◆ DIRECTIONS FOR THIS TASK
Restate each entry word for word, leaving nothing out.

=== EXTRACTED INFORMATION ===

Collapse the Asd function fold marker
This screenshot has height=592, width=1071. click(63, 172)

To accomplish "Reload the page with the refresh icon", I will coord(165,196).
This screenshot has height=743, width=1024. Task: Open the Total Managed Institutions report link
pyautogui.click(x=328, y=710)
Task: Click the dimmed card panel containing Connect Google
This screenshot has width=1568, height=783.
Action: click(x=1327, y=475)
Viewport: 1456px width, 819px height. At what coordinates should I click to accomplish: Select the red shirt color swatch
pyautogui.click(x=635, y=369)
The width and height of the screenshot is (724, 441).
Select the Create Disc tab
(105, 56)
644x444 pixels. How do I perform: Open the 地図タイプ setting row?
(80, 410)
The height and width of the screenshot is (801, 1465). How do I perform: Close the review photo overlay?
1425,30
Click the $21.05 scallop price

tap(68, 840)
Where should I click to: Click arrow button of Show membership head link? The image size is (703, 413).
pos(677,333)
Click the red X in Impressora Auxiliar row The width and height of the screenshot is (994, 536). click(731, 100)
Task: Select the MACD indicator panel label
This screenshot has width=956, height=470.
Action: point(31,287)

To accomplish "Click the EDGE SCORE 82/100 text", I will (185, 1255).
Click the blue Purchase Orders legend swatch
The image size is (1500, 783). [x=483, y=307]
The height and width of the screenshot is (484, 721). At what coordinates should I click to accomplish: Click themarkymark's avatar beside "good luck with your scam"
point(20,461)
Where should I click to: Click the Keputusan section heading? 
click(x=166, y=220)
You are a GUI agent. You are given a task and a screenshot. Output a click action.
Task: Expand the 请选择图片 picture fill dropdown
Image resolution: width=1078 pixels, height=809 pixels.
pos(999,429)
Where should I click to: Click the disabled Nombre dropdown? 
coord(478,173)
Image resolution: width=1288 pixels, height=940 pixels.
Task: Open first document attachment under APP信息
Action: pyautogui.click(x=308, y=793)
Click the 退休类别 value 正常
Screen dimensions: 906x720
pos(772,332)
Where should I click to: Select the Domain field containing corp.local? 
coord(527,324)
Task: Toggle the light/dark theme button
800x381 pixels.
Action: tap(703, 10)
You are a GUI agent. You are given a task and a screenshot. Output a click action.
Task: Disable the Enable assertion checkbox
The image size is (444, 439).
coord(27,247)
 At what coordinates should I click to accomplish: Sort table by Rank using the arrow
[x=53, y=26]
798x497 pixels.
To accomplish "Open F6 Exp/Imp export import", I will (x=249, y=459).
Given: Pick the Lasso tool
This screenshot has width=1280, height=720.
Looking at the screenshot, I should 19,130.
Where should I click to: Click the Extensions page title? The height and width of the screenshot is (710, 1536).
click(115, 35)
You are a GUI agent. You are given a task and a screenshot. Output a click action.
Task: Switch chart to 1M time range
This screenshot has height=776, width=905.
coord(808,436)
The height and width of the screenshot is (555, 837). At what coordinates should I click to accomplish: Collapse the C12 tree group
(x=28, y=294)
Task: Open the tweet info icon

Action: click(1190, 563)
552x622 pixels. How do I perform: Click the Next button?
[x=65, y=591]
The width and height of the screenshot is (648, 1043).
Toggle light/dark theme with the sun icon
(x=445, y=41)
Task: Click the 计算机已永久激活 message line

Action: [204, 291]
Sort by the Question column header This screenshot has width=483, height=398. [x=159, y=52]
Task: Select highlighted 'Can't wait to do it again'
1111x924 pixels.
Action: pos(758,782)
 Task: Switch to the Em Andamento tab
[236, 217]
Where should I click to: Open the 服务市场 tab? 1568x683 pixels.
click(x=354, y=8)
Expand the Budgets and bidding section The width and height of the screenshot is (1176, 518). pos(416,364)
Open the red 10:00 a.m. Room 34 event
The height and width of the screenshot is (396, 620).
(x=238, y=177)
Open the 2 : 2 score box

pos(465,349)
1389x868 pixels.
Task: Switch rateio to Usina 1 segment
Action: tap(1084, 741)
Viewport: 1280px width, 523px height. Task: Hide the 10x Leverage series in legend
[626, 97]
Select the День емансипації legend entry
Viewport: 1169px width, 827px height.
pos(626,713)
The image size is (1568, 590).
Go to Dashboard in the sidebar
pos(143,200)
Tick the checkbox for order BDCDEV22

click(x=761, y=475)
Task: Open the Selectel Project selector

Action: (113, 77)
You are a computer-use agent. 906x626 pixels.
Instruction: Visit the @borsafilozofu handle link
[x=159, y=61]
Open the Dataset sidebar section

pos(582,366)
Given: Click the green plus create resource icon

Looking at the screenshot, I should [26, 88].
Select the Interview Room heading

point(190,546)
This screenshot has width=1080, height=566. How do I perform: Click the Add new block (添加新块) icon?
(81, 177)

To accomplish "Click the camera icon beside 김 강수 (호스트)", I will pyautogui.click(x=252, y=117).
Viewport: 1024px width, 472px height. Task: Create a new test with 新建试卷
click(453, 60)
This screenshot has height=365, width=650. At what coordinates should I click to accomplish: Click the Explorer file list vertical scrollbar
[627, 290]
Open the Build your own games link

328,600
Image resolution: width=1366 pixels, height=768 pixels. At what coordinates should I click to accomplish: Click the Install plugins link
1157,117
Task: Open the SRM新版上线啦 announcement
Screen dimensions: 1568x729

===

◆ TASK OUTPUT
Collapse the Asd function fold marker
This screenshot has height=592, width=1071. click(63, 172)

To accomplish "Reload the page with the refresh icon", I will coord(165,196).
This screenshot has height=743, width=1024. Task: Open the Total Managed Institutions report link
pyautogui.click(x=328, y=710)
Task: Click the dimmed card panel containing Connect Google
This screenshot has width=1568, height=783.
Action: click(x=1327, y=475)
Viewport: 1456px width, 819px height. At what coordinates should I click to accomplish: Select the red shirt color swatch
pyautogui.click(x=635, y=369)
The width and height of the screenshot is (724, 441).
Select the Create Disc tab
(105, 56)
644x444 pixels. How do I perform: Open the 地図タイプ setting row?
(80, 410)
The height and width of the screenshot is (801, 1465). How do I perform: Close the review photo overlay?
1425,30
Click the $21.05 scallop price

tap(68, 840)
Where should I click to: Click arrow button of Show membership head link? The image size is (703, 413).
pos(677,333)
Click the red X in Impressora Auxiliar row The width and height of the screenshot is (994, 536). click(731, 100)
Task: Select the MACD indicator panel label
This screenshot has width=956, height=470.
Action: point(31,287)

To accomplish "Click the EDGE SCORE 82/100 text", I will (185, 1255).
Click the blue Purchase Orders legend swatch
The image size is (1500, 783). [x=483, y=307]
The height and width of the screenshot is (484, 721). At what coordinates should I click to accomplish: Click themarkymark's avatar beside "good luck with your scam"
point(20,461)
Where should I click to: Click the Keputusan section heading? 
click(x=166, y=220)
You are a GUI agent. You are given a task and a screenshot. Output a click action.
Task: Expand the 请选择图片 picture fill dropdown
Image resolution: width=1078 pixels, height=809 pixels.
pos(999,429)
Where should I click to: Click the disabled Nombre dropdown? 
coord(478,173)
Image resolution: width=1288 pixels, height=940 pixels.
Task: Open first document attachment under APP信息
Action: pyautogui.click(x=308, y=793)
Click the 退休类别 value 正常
Screen dimensions: 906x720
pos(772,332)
Where should I click to: Select the Domain field containing corp.local? 
coord(527,324)
Task: Toggle the light/dark theme button
800x381 pixels.
Action: tap(703, 10)
You are a GUI agent. You are given a task and a screenshot. Output a click action.
Task: Disable the Enable assertion checkbox
The image size is (444, 439).
coord(27,247)
 At what coordinates should I click to accomplish: Sort table by Rank using the arrow
[x=53, y=26]
798x497 pixels.
To accomplish "Open F6 Exp/Imp export import", I will (x=249, y=459).
Given: Pick the Lasso tool
This screenshot has width=1280, height=720.
Looking at the screenshot, I should 19,130.
Where should I click to: Click the Extensions page title? The height and width of the screenshot is (710, 1536).
click(115, 35)
You are a GUI agent. You are given a task and a screenshot. Output a click action.
Task: Switch chart to 1M time range
This screenshot has height=776, width=905.
coord(808,436)
The height and width of the screenshot is (555, 837). At what coordinates should I click to accomplish: Collapse the C12 tree group
(x=28, y=294)
Task: Open the tweet info icon

Action: click(1190, 563)
552x622 pixels. How do I perform: Click the Next button?
[x=65, y=591]
The width and height of the screenshot is (648, 1043).
Toggle light/dark theme with the sun icon
(x=445, y=41)
Task: Click the 计算机已永久激活 message line

Action: [204, 291]
Sort by the Question column header This screenshot has width=483, height=398. [x=159, y=52]
Task: Select highlighted 'Can't wait to do it again'
1111x924 pixels.
Action: pos(758,782)
 Task: Switch to the Em Andamento tab
[236, 217]
Where should I click to: Open the 服务市场 tab? 1568x683 pixels.
click(x=354, y=8)
Expand the Budgets and bidding section The width and height of the screenshot is (1176, 518). pos(416,364)
Open the red 10:00 a.m. Room 34 event
The height and width of the screenshot is (396, 620).
(x=238, y=177)
Open the 2 : 2 score box

pos(465,349)
1389x868 pixels.
Task: Switch rateio to Usina 1 segment
Action: tap(1084, 741)
Viewport: 1280px width, 523px height. Task: Hide the 10x Leverage series in legend
[626, 97]
Select the День емансипації legend entry
Viewport: 1169px width, 827px height.
pos(626,713)
The image size is (1568, 590).
Go to Dashboard in the sidebar
pos(143,200)
Tick the checkbox for order BDCDEV22

click(x=761, y=475)
Task: Open the Selectel Project selector

Action: (113, 77)
You are a computer-use agent. 906x626 pixels.
Instruction: Visit the @borsafilozofu handle link
[x=159, y=61]
Open the Dataset sidebar section

pos(582,366)
Given: Click the green plus create resource icon

Looking at the screenshot, I should [26, 88].
Select the Interview Room heading

point(190,546)
This screenshot has width=1080, height=566. How do I perform: Click the Add new block (添加新块) icon?
(81, 177)

To accomplish "Click the camera icon beside 김 강수 (호스트)", I will pyautogui.click(x=252, y=117).
Viewport: 1024px width, 472px height. Task: Create a new test with 新建试卷
click(453, 60)
This screenshot has height=365, width=650. At what coordinates should I click to accomplish: Click the Explorer file list vertical scrollbar
[627, 290]
Open the Build your own games link

328,600
Image resolution: width=1366 pixels, height=768 pixels. At what coordinates should I click to accomplish: Click the Install plugins link
1157,117
Task: Open the SRM新版上线啦 announcement
Screen dimensions: 1568x729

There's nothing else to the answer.